#### Task objective:
Rewrite the rows starting at the line containing "Screen dimensions: 1321x731" and ending at the line containing "Click the Scan button" as a numbered list, leaving out any blank lines.

#### Materials provided:
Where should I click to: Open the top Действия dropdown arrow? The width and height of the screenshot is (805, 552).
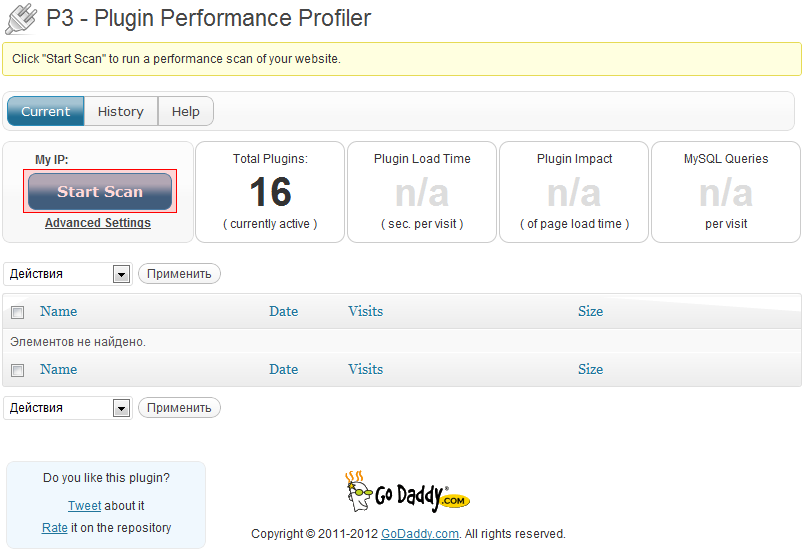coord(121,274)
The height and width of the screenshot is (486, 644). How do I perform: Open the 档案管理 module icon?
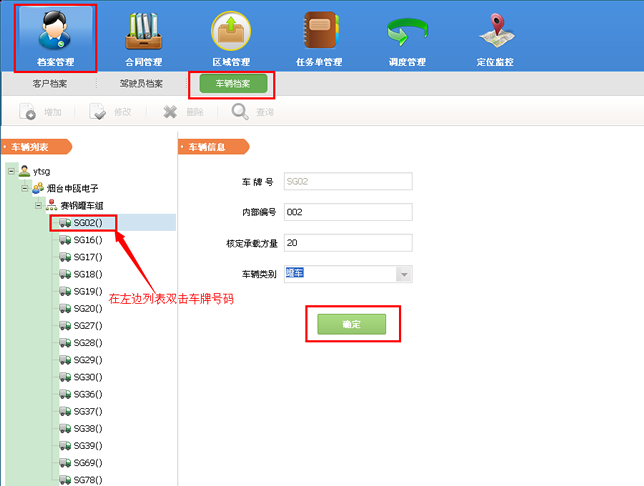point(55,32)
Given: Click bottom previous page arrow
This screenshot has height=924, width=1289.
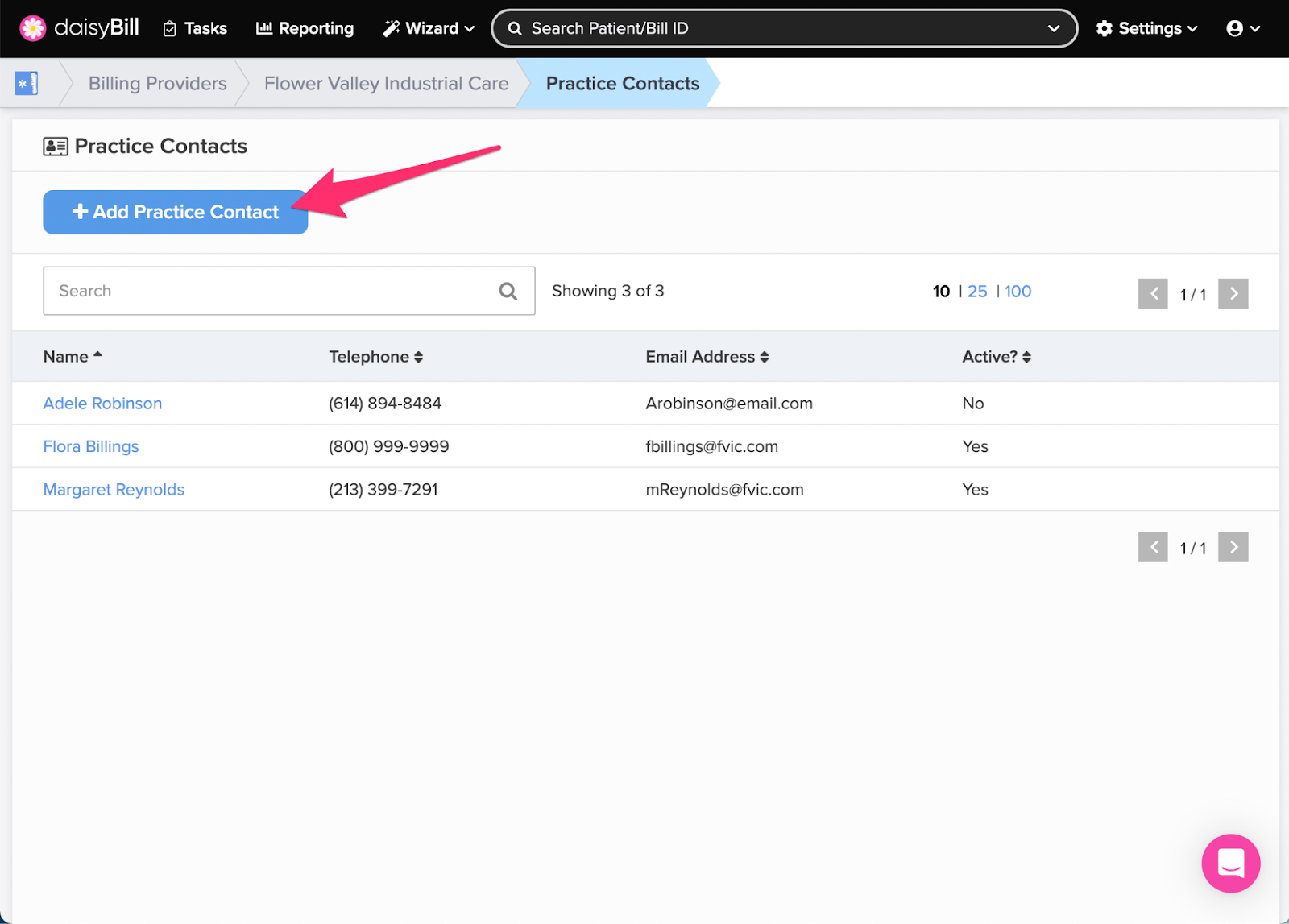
...
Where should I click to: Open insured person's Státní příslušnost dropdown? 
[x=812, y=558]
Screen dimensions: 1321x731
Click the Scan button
* * *
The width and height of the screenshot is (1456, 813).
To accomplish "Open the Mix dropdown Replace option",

#### Solution to this exercise:
1. Screen dimensions: 1321x731
2. Click the Scan button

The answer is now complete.